Nenhuma vaca teve sinais visíveis de intoxicação, muito embora os níveis de gossipol no plasma (GP) sangüíneo tenham aumentado rapidamente. Os níveis de GP se estabilizaram aos 35 dias após o início do fornecimento das dietas, após atingirem os valores de 3,10; 0,81; 1,83 e 5,15 mg/ml, respectivamente para as dietas B, C, D e E. Para que se tenha uma idéia, uma recomendação genérica é que, para que não ocorra intoxicação, o nível de GP não deve ultrapassar 5,0 mg/ml. Os autores argumentam que talvez o período experimental (42 dias) tenha sido curto para identificar sinais de intoxicação, já que outros autores que observaram estes efeitos avaliaram períodos mais longos.
Um resultado interessante desta e de outras pesquisas recentes é que, contrariamente ao que se acreditava, o nível de GL parece não ser suficiente para estimar a concentração de GP. Vacas nas dietas A e C tiveram diferentes concentrações de GP, muito embora tivessem valores similares de GL na dieta (na dieta C, a ingestão diária de GL foi muito próxima a zero, como na dieta A). Duas explicações são possíveis: parte do gossipol "ligado" pode ser disponibilizado durante a digestão ou então o GL no farelo de algodão é mais disponível para absorção que aquele encontrado no caroço de algodão. Isto estaria ligado a um menor tempo de retenção do farelo no rúmen, local de ação das bactérias que anulam o efeito do gossipol. No momento, não se tem outras explicações para isto.
A fragilidade dos eritrócitos (glóbulos vermelhos do sangue, responsáveis pelo transporte de oxigênio) é utilizada como parâmetro do efeito do gossipol no animal. Esta fragilidade não foi diferente (P>0,05) entre as que continham menos de 1000 mg GT/kg (dietas A, B, C e D). A dieta E apresentou maior fragilidade dos eritrócitos quando comparada às dietas A, B e C, mas não à D. Este efeito direto da ingestão de gossipol na fragilidade dos eritrócitos concorda com outras pesquisas.
No entanto, a existência deste efeito do gossipol não refletiu negativamente no desempenho dos animais.
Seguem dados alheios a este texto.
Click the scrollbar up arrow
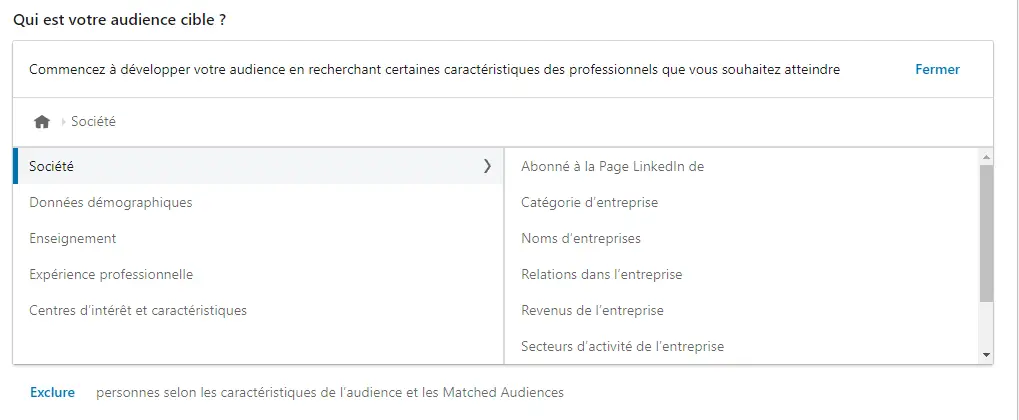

Na realidade, a produção de leite das vacas que consumiram caroço de algodão (B e E) não diferiu, mas as vacas recebendo a dieta E tiveram produção superior àquelas nas dietas A, C e D (P<0,05) (tabela 2). Segundo os autores, esta "coincidência" de maior produção das vacas recebendo a dieta com maior nível de GL pode ser explicada pelo maior teor de gordura e, conseqüentemente, de energia, das dietas com maior inclusão de caroço de algodão.
Os autores concluem que a combinação de caroço e farelo de algodão pode seguramente fornecer até 1922 mg de GT e 1050 mg de GL/kg, mas não mais do que a metade do GT deve ser originado de caroço de algodão.
Comentário do autor: Estes dados, em concordância com outras pesquisas recentes, mostram que o uso dos subprodutos do algodão dificilmente precisa ser limitado em função da presença do gossipol. O uso de altas quantidades de caroço e farelo de algodão (mais de 3 kg de cada um, simultaneamente) para vacas de alta produção não tem demonstrado sintomas de intoxicação ou influência no desempenho. Fica ainda a ser considerada a possibilidade de micotoxinas (aflatoxina), bastante comum no algodão.
Fonte: Mena, H., et al., 2001. The Effects of Feeding Varying Amounts of Gossypol from Whole Cottonseed and Cottonseed Meal in Lactating Dairy Cows. J. D. Sci. 84(10):2231-2239.